The particular calculations made at runtime to resolve queries involving many-to-many dimension relationships can be quite expensive and result in performance issues. To understand why this is, we need to understand how queries involving many-to-many dimensions are resolved. Taking the example query we've been looking at using Sales Reason, when the query is run, Analysis Services first takes the set of sales reasons selected, then scans the intermediate measure group to find all of the individual sales orders from the Sales Order dimension associated with each sales reason, and then queries the main measure group to aggregate the requested measures for all of these sales orders.
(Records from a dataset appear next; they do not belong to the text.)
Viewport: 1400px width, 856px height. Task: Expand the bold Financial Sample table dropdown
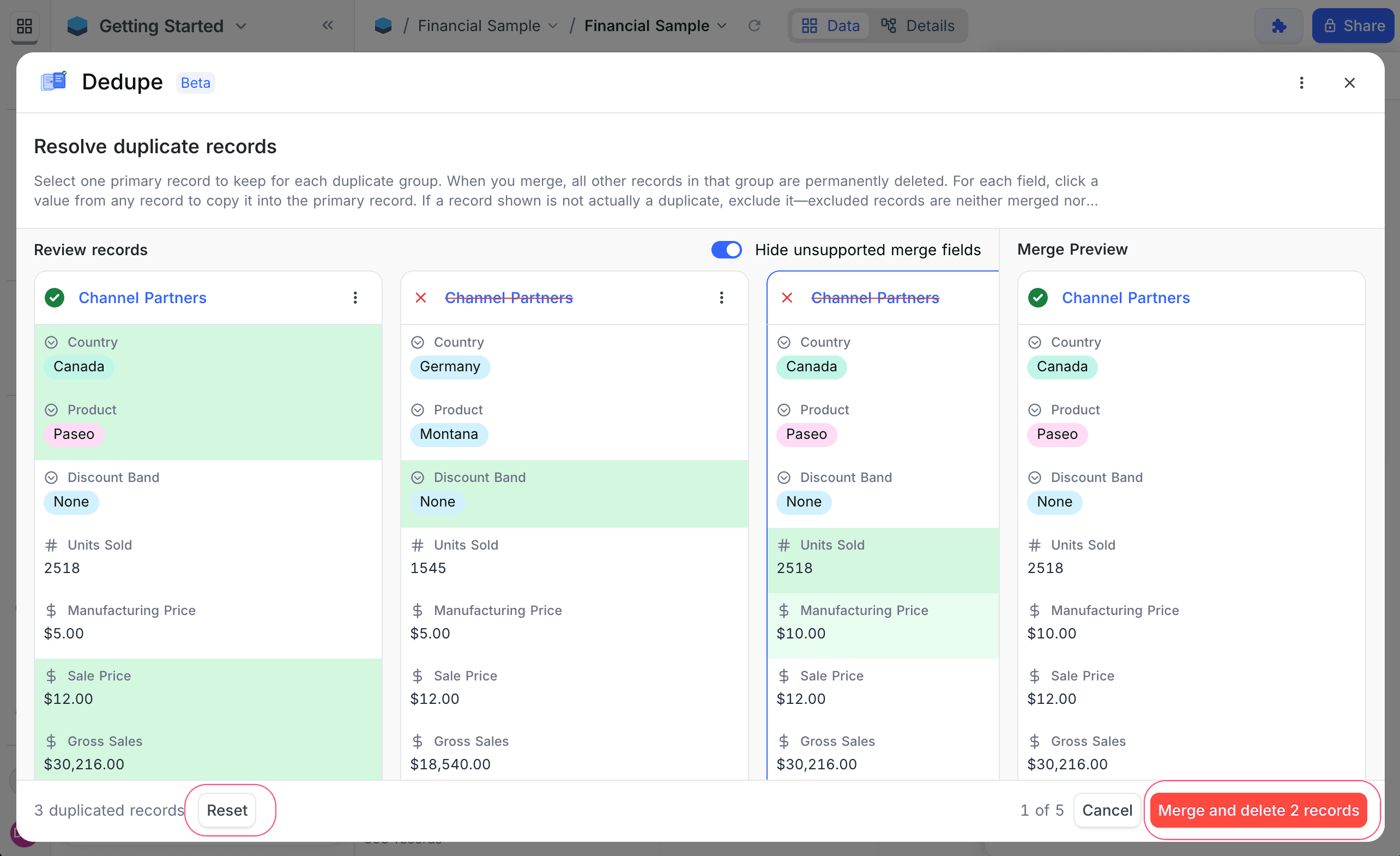[722, 26]
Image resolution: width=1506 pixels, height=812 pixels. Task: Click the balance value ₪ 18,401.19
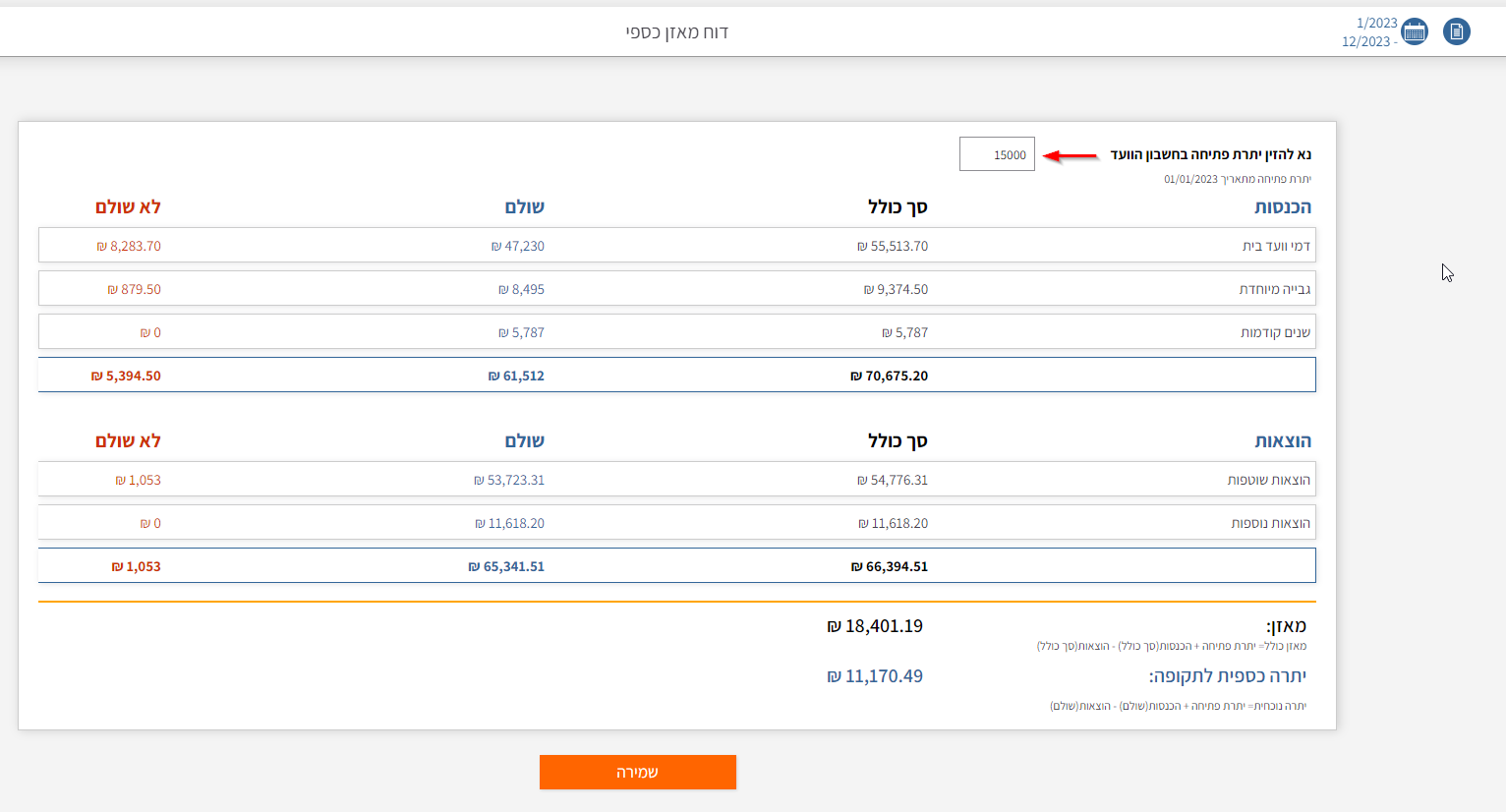(x=875, y=626)
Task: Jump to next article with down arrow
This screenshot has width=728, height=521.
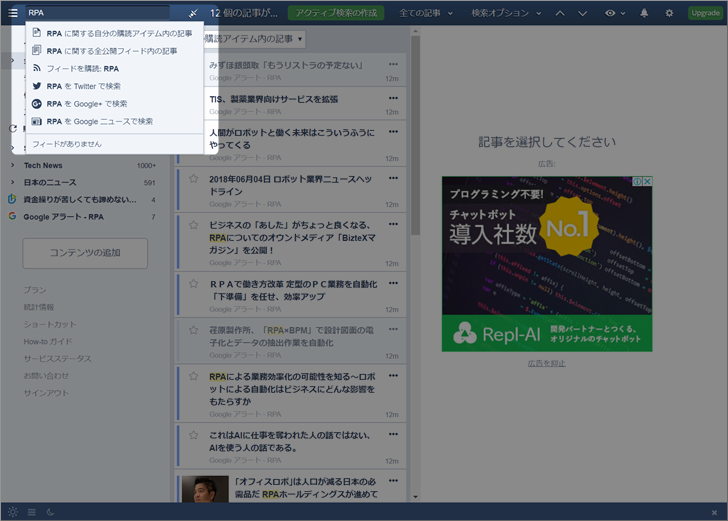Action: point(582,13)
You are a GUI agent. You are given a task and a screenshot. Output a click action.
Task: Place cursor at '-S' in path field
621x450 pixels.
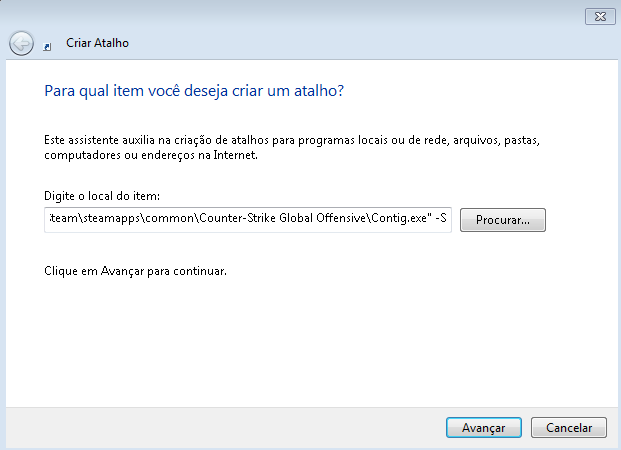click(x=441, y=220)
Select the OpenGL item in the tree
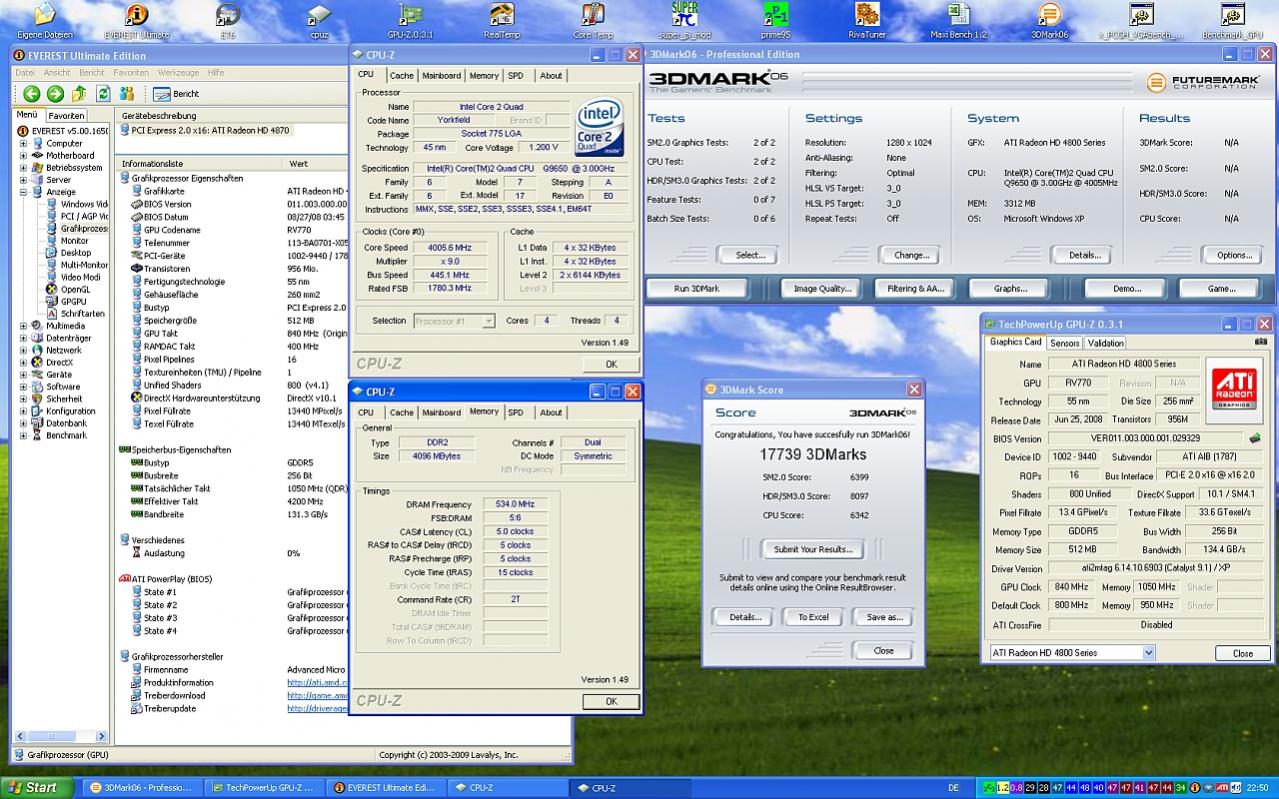Image resolution: width=1279 pixels, height=799 pixels. (x=75, y=289)
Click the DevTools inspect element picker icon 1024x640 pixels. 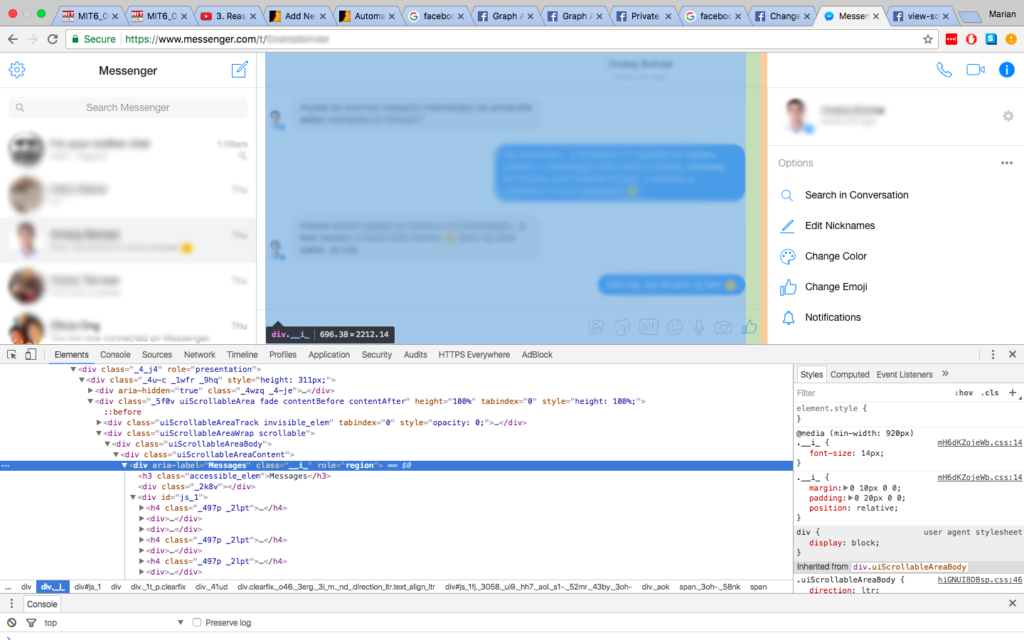click(x=11, y=354)
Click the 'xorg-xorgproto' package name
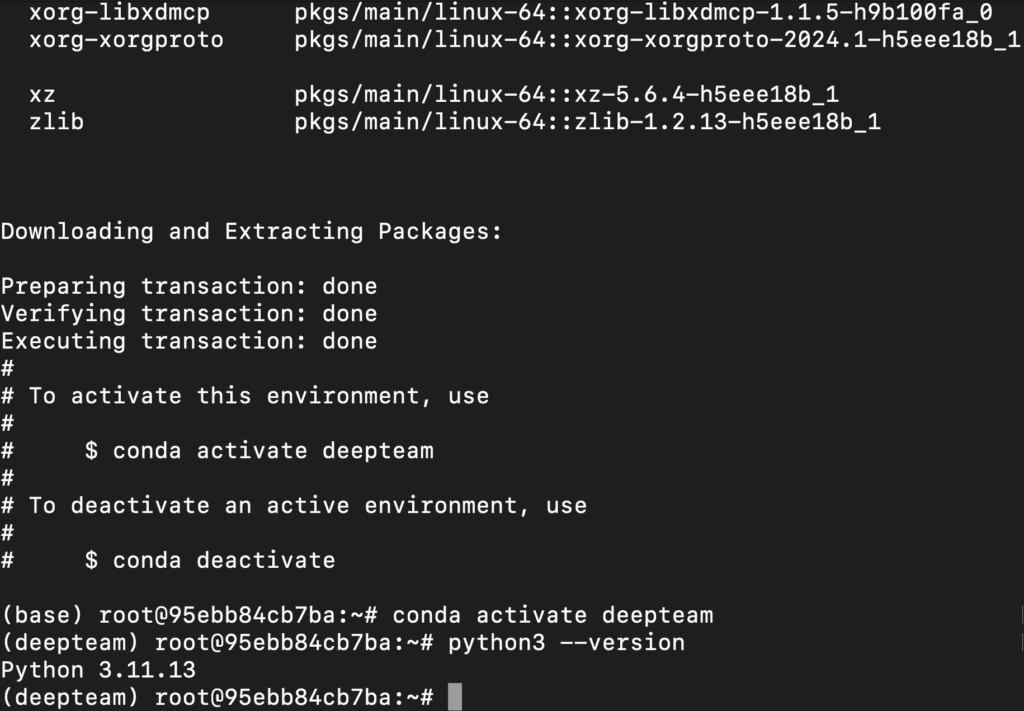 pyautogui.click(x=126, y=40)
If there are a large number of sales orders associated with each sales reason, this could take a lot of time to do, and because the query on the main measure group is resolved at the sales order granularity, this severely restricts the ability of Analysis Services to use aggregations to improve performance.

The critical issue is the size (that is the number of rows) in the intermediate measure group. If it is small, it could be possible to build some aggregations on the main measure group at the level of the granularity attributes of the dimensions that make the join with the intermediate measure group. In these cases, aggregations can improve the execution time of the queries. However, if the intermediate measure group has millions of rows, aggregations will not improve execution time much.

In general, to optimize cubes with many-to-many dimension relationships, it is necessary to reduce the number of rows in the intermediate measure groups somehow—this can be achieved by "compressing" the data, so that frequently occurring patterns of relationships are represented by a single row in the intermediate measure group instead of multiple rows. After that, we can try to minimize the number of rows scanned for each query, for example, by partitioning the intermediate measure group using one of the dimensions that has a regular relationship with the intermediate measure group as well as the "primary" measure group. In the case of transition matrix, the Date dimension should be related to both measure groups as a regular dimension, and partitioning the intermediate measure group by members of the Date dimension will reduce the number of rows scanned at query time.

The optimization of many-to-many dimension relationships, including the compression technique mentioned previously, is covered in a white paper named Analysis Services Many-to-Many Dimensions: Query Performance Optimization Techniques, which is downloadable here: http://tinyurl.com/m2moptimize.

Finally, in some scenarios where there is a large dimension linking the intermediate measure group and the main measure group, the users do not actually need to be able to query it directly—it is just used to resolve the many-to-many relationship and its Visibleproperty is set to false. If this is the case, we can avoid the processing overhead associated with such a large dimension by breaking it up into multiple smaller dimensions, and at the same time, improve performance of many-to-many queries too. This technique is described in detail here: http://tinyurl.com/breaklargedims

Summary

In this chapter, we have seen how to use the drillthrough feature, discussing in detail several options available to model and optimize drillthrough actions. We have seen the differences between using MOLAP and ROLAP dimensions to enable drillthrough on transaction details. We have also discussed how to include a many-to-many dimension relationship in our model, highlighting that this single feature enables much more complex modeling techniques, giving some examples of the possible scenarios and providing links to external resources about modeling and optimization for this feature. In the next chapter, we will show how to add complex calculations to the model.